------ Information shown
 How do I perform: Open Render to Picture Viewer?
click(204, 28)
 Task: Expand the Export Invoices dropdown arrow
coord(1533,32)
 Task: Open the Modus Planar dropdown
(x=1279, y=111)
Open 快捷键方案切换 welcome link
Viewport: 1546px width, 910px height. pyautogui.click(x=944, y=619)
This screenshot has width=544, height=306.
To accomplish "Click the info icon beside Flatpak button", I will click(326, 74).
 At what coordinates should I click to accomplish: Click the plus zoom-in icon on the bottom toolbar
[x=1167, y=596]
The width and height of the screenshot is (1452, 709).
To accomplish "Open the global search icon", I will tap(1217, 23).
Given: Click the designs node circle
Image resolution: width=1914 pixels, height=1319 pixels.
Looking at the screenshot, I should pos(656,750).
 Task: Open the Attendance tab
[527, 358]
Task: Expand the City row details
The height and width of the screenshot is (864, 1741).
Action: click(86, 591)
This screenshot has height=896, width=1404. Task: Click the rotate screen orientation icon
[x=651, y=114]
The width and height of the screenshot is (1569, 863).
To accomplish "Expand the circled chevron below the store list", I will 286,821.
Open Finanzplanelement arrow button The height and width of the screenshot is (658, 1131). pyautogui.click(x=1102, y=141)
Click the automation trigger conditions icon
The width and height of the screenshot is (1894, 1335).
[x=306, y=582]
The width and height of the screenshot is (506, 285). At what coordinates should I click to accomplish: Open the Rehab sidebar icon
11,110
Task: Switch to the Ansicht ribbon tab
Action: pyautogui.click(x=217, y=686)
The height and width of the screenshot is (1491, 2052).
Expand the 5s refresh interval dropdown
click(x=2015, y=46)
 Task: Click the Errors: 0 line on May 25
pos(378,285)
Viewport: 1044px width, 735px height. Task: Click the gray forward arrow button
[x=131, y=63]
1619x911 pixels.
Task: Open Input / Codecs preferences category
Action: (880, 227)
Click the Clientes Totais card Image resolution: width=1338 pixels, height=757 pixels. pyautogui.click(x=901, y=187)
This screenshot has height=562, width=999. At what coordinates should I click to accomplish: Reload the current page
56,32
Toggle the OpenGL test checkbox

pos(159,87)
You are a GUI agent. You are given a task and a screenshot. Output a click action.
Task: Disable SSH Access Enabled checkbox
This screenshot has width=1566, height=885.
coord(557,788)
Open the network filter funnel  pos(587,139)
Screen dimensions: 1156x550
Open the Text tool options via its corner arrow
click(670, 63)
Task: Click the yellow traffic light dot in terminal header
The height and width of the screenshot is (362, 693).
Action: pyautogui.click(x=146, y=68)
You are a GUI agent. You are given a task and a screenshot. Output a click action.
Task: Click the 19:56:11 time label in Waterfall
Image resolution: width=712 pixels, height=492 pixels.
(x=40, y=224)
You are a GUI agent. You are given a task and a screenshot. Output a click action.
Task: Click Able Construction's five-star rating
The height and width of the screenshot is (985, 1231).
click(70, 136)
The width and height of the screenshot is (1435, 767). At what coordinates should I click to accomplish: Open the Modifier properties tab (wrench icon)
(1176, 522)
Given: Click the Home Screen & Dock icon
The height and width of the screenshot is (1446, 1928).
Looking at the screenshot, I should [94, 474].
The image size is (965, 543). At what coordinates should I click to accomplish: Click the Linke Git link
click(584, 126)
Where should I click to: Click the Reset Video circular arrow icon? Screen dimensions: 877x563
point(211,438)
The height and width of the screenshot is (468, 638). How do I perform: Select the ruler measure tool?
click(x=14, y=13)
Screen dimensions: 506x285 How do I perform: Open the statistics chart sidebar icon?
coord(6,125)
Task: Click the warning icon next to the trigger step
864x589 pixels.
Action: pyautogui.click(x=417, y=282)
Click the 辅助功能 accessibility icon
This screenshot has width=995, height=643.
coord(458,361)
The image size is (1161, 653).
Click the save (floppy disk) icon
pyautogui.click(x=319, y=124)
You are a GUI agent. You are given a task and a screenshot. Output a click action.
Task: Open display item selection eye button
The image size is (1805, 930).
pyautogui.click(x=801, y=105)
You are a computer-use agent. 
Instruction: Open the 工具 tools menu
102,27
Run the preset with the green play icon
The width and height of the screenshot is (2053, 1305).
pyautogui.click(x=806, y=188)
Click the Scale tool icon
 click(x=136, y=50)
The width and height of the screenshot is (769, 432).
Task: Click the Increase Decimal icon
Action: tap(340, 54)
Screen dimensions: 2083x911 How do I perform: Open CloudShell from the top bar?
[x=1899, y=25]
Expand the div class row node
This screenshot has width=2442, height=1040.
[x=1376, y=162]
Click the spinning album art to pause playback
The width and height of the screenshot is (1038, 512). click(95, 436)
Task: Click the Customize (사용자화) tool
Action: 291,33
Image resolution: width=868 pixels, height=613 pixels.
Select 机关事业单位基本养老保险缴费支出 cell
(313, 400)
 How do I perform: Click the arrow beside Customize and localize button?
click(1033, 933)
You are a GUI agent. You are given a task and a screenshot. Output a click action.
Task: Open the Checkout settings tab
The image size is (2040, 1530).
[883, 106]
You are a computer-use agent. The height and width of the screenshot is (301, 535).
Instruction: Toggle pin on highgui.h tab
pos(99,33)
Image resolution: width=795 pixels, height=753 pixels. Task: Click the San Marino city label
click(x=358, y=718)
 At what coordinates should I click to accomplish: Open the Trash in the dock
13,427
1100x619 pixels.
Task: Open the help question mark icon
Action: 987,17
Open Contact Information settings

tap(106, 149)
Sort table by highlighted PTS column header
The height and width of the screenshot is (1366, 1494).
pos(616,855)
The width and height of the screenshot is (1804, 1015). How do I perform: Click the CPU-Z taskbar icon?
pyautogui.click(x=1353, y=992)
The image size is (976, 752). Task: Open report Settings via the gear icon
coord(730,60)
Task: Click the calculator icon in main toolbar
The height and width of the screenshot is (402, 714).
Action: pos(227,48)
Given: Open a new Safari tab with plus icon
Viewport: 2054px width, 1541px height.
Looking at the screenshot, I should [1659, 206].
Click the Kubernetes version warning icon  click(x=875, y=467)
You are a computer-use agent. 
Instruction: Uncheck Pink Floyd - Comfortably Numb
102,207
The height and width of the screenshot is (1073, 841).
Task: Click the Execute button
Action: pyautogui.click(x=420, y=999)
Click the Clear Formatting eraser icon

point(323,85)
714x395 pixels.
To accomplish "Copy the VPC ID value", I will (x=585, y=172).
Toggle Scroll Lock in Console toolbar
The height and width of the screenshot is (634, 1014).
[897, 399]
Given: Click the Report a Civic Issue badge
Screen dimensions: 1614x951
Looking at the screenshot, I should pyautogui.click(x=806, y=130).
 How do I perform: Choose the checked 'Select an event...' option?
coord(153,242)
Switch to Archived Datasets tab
------------
Exactly as written above, copy out all the records.

 How do I perform: Open Render to Picture Viewer?
click(204, 28)
 Task: Expand the Export Invoices dropdown arrow
coord(1533,32)
 Task: Open the Modus Planar dropdown
(x=1279, y=111)
Open 快捷键方案切换 welcome link
Viewport: 1546px width, 910px height. pyautogui.click(x=944, y=619)
This screenshot has width=544, height=306.
To accomplish "Click the info icon beside Flatpak button", I will click(326, 74).
 At what coordinates should I click to accomplish: Click the plus zoom-in icon on the bottom toolbar
[x=1167, y=596]
The width and height of the screenshot is (1452, 709).
To accomplish "Open the global search icon", I will tap(1217, 23).
Given: Click the designs node circle
Image resolution: width=1914 pixels, height=1319 pixels.
Looking at the screenshot, I should pos(656,750).
 Task: Open the Attendance tab
[527, 358]
Task: Expand the City row details
The height and width of the screenshot is (864, 1741).
Action: click(86, 591)
This screenshot has height=896, width=1404. Task: Click the rotate screen orientation icon
[x=651, y=114]
The width and height of the screenshot is (1569, 863).
To accomplish "Expand the circled chevron below the store list", I will 286,821.
Open Finanzplanelement arrow button The height and width of the screenshot is (658, 1131). pyautogui.click(x=1102, y=141)
Click the automation trigger conditions icon
The width and height of the screenshot is (1894, 1335).
[x=306, y=582]
The width and height of the screenshot is (506, 285). At what coordinates should I click to accomplish: Open the Rehab sidebar icon
11,110
Task: Switch to the Ansicht ribbon tab
Action: pyautogui.click(x=217, y=686)
The height and width of the screenshot is (1491, 2052).
Expand the 5s refresh interval dropdown
click(x=2015, y=46)
 Task: Click the Errors: 0 line on May 25
pos(378,285)
Viewport: 1044px width, 735px height. Task: Click the gray forward arrow button
[x=131, y=63]
1619x911 pixels.
Task: Open Input / Codecs preferences category
Action: (880, 227)
Click the Clientes Totais card Image resolution: width=1338 pixels, height=757 pixels. pyautogui.click(x=901, y=187)
This screenshot has height=562, width=999. At what coordinates should I click to accomplish: Reload the current page
56,32
Toggle the OpenGL test checkbox

pos(159,87)
You are a GUI agent. You are given a task and a screenshot. Output a click action.
Task: Disable SSH Access Enabled checkbox
This screenshot has width=1566, height=885.
coord(557,788)
Open the network filter funnel  pos(587,139)
Screen dimensions: 1156x550
Open the Text tool options via its corner arrow
click(670, 63)
Task: Click the yellow traffic light dot in terminal header
The height and width of the screenshot is (362, 693).
Action: pyautogui.click(x=146, y=68)
You are a GUI agent. You are given a task and a screenshot. Output a click action.
Task: Click the 19:56:11 time label in Waterfall
Image resolution: width=712 pixels, height=492 pixels.
(x=40, y=224)
You are a GUI agent. You are given a task and a screenshot. Output a click action.
Task: Click Able Construction's five-star rating
The height and width of the screenshot is (985, 1231).
click(70, 136)
The width and height of the screenshot is (1435, 767). At what coordinates should I click to accomplish: Open the Modifier properties tab (wrench icon)
(1176, 522)
Given: Click the Home Screen & Dock icon
The height and width of the screenshot is (1446, 1928).
Looking at the screenshot, I should [94, 474].
The image size is (965, 543). At what coordinates should I click to accomplish: Click the Linke Git link
click(584, 126)
Where should I click to: Click the Reset Video circular arrow icon? Screen dimensions: 877x563
point(211,438)
The height and width of the screenshot is (468, 638). How do I perform: Select the ruler measure tool?
click(x=14, y=13)
Screen dimensions: 506x285 How do I perform: Open the statistics chart sidebar icon?
coord(6,125)
Task: Click the warning icon next to the trigger step
864x589 pixels.
Action: pyautogui.click(x=417, y=282)
Click the 辅助功能 accessibility icon
This screenshot has width=995, height=643.
coord(458,361)
The image size is (1161, 653).
Click the save (floppy disk) icon
pyautogui.click(x=319, y=124)
You are a GUI agent. You are given a task and a screenshot. Output a click action.
Task: Open display item selection eye button
The image size is (1805, 930).
pyautogui.click(x=801, y=105)
You are a computer-use agent. 
Instruction: Open the 工具 tools menu
102,27
Run the preset with the green play icon
The width and height of the screenshot is (2053, 1305).
pyautogui.click(x=806, y=188)
Click the Scale tool icon
 click(x=136, y=50)
The width and height of the screenshot is (769, 432).
Task: Click the Increase Decimal icon
Action: tap(340, 54)
Screen dimensions: 2083x911 How do I perform: Open CloudShell from the top bar?
[x=1899, y=25]
Expand the div class row node
This screenshot has width=2442, height=1040.
[x=1376, y=162]
Click the spinning album art to pause playback
The width and height of the screenshot is (1038, 512). click(95, 436)
Task: Click the Customize (사용자화) tool
Action: 291,33
Image resolution: width=868 pixels, height=613 pixels.
Select 机关事业单位基本养老保险缴费支出 cell
(313, 400)
 How do I perform: Click the arrow beside Customize and localize button?
click(1033, 933)
You are a GUI agent. You are given a task and a screenshot. Output a click action.
Task: Open the Checkout settings tab
The image size is (2040, 1530).
[883, 106]
You are a computer-use agent. The height and width of the screenshot is (301, 535).
Instruction: Toggle pin on highgui.h tab
pos(99,33)
Image resolution: width=795 pixels, height=753 pixels. Task: Click the San Marino city label
click(x=358, y=718)
 At what coordinates should I click to accomplish: Open the Trash in the dock
13,427
1100x619 pixels.
Task: Open the help question mark icon
Action: 987,17
Open Contact Information settings

tap(106, 149)
Sort table by highlighted PTS column header
The height and width of the screenshot is (1366, 1494).
pos(616,855)
The width and height of the screenshot is (1804, 1015). How do I perform: Click the CPU-Z taskbar icon?
pyautogui.click(x=1353, y=992)
The image size is (976, 752). Task: Open report Settings via the gear icon
coord(730,60)
Task: Click the calculator icon in main toolbar
The height and width of the screenshot is (402, 714).
Action: pos(227,48)
Given: Open a new Safari tab with plus icon
Viewport: 2054px width, 1541px height.
Looking at the screenshot, I should [1659, 206].
Click the Kubernetes version warning icon  click(x=875, y=467)
You are a computer-use agent. 
Instruction: Uncheck Pink Floyd - Comfortably Numb
102,207
The height and width of the screenshot is (1073, 841).
Task: Click the Execute button
Action: pyautogui.click(x=420, y=999)
Click the Clear Formatting eraser icon

point(323,85)
714x395 pixels.
To accomplish "Copy the VPC ID value", I will (x=585, y=172).
Toggle Scroll Lock in Console toolbar
The height and width of the screenshot is (634, 1014).
[897, 399]
Given: Click the Report a Civic Issue badge
Screen dimensions: 1614x951
Looking at the screenshot, I should pyautogui.click(x=806, y=130).
 How do I perform: Choose the checked 'Select an event...' option?
coord(153,242)
Switch to Archived Datasets tab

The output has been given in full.